Jennifer Whitten – American hyperrealist painter

Jennifer Whitten
We had the opportunity of having Jennifer Whiten, an American hyperrealist painter living and working in Melbourne, present for us at our Enderby Studio Art Program class.
Jennifer completed a Bachelor of Fine Arts: Washington University in St. Louis and is currently undertaking a Master of Contemporary Art: Victorian College of the Arts.
Much of her recent work has used images of young girls in otherwise ubiquitous everyday situations such as cooking in the kitchen or dressed up in fancy dresses, common day stuff apart from that their faces are dominated by these massive mouths that obliterate all facial features. Jennifer described how each of these mouths form the shape of the first letter of a word and therefore carry hidden meaning which perhaps someone will unlock. The girls are all communication, and chatter, perhaps as they discover their everyday world and the language that represents and negotiates it.
Large areas of the works are left in flat ‘pop’ colour, negating the overall illusion of space and representation. These areas sometimes go as far as to suggest absence or a hole. These areas not only break up the cohesion of representation but suggest a sense of something beyond, another dimension perhaps. This other plane contrasts with the everyday banter of materiality which otherwise pervades the images. As she expressed an interest in the theory of the 4th dimension during her talk, perhaps Jennifer is looking beyond the limitations of a commonplace material existence and the limitations of how that existence is described.
Jennifer Whitten 1
Jennifer discussed her work, her technique and her position as a hyperrealist painter undertaking her Masters degree at Victoria College of the Arts. She spoke about finding her way through the current dominant visual arts culture which in Australian institutions heavily emphasises new media, installation and conceptual art. Jennifer spoke of the legacy of Modernism which reacted against the history of representation in art and that this reaction persists against the style of work she practices. Despite these difficulties, following a successful recent exhibition Jennifer has noticed a more open attitude to her work.

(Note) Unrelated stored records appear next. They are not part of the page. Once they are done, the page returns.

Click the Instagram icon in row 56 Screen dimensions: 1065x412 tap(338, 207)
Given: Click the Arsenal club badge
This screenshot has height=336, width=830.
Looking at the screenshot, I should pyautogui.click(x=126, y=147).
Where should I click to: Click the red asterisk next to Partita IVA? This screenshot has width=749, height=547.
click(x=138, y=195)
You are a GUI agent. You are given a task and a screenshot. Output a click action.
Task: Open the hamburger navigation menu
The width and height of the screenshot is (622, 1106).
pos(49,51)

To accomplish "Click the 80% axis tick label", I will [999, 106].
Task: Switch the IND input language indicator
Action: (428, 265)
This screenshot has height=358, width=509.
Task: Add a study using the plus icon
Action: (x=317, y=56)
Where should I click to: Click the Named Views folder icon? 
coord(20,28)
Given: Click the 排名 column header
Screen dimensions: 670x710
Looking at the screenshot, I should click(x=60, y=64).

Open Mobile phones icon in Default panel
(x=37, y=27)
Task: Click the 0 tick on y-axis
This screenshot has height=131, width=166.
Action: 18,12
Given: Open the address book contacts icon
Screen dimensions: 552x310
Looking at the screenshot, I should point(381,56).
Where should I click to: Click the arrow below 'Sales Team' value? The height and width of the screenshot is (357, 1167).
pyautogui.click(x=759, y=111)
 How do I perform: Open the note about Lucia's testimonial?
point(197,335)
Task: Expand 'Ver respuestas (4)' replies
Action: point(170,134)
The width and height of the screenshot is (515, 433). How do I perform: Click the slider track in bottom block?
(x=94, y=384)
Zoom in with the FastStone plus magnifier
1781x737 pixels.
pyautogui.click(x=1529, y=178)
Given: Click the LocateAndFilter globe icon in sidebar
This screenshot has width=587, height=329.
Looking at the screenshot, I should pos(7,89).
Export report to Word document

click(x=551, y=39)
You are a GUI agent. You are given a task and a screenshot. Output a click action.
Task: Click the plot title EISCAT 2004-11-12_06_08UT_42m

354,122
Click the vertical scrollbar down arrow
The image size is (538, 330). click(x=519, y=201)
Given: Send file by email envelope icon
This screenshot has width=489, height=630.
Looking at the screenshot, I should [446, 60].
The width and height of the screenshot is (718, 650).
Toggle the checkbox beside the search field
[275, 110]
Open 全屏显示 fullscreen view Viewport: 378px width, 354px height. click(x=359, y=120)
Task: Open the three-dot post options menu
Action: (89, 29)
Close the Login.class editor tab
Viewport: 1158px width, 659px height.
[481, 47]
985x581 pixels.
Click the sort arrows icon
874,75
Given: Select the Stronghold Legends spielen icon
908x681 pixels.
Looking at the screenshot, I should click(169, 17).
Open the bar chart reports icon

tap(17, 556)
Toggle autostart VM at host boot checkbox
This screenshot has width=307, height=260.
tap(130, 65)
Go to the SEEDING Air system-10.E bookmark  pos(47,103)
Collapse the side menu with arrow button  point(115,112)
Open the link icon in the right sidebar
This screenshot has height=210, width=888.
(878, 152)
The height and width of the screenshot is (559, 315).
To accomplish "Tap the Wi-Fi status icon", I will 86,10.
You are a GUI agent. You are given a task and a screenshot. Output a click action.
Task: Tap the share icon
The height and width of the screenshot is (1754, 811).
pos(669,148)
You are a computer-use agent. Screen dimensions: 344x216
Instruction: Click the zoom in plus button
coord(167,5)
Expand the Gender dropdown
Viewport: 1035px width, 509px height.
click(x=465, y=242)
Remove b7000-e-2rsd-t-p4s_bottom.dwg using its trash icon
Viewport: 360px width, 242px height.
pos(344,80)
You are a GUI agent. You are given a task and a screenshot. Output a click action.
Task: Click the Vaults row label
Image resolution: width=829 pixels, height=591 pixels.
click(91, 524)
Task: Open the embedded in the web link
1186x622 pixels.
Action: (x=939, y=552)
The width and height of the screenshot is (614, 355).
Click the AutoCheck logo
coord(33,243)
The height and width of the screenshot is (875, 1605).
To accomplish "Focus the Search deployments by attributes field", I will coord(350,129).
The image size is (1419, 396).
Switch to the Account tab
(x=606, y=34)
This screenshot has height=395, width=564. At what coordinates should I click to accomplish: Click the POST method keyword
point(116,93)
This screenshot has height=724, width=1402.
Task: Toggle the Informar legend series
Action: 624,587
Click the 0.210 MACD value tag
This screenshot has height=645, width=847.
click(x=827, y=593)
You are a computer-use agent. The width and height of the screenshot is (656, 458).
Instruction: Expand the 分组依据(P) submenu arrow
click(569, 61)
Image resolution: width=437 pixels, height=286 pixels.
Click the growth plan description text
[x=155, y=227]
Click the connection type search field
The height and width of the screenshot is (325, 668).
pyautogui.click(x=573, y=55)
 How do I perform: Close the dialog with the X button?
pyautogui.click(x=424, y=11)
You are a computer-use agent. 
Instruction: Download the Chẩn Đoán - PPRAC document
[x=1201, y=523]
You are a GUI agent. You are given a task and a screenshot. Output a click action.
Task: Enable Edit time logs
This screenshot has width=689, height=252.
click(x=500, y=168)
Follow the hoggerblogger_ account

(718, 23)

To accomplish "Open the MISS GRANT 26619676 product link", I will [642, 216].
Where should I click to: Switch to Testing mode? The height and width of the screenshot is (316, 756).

Jennifer has spent much of this year painting on glass and perspex rather than the previous wood panels and when I visited her a few weeks ago, she had a large panel of thick perspex suspended from her studio roof, upon which she was painting a life-size self portrait as Ophelia. It is an impressive piece of work requiring a wet on wet technique whereby the highlights are pushed through the existing wet paint. Jennifer prefers to work on areas of the painting wet and will sometimes work for days without stopping, to achieve this. I will post about this work as soon as it is finished.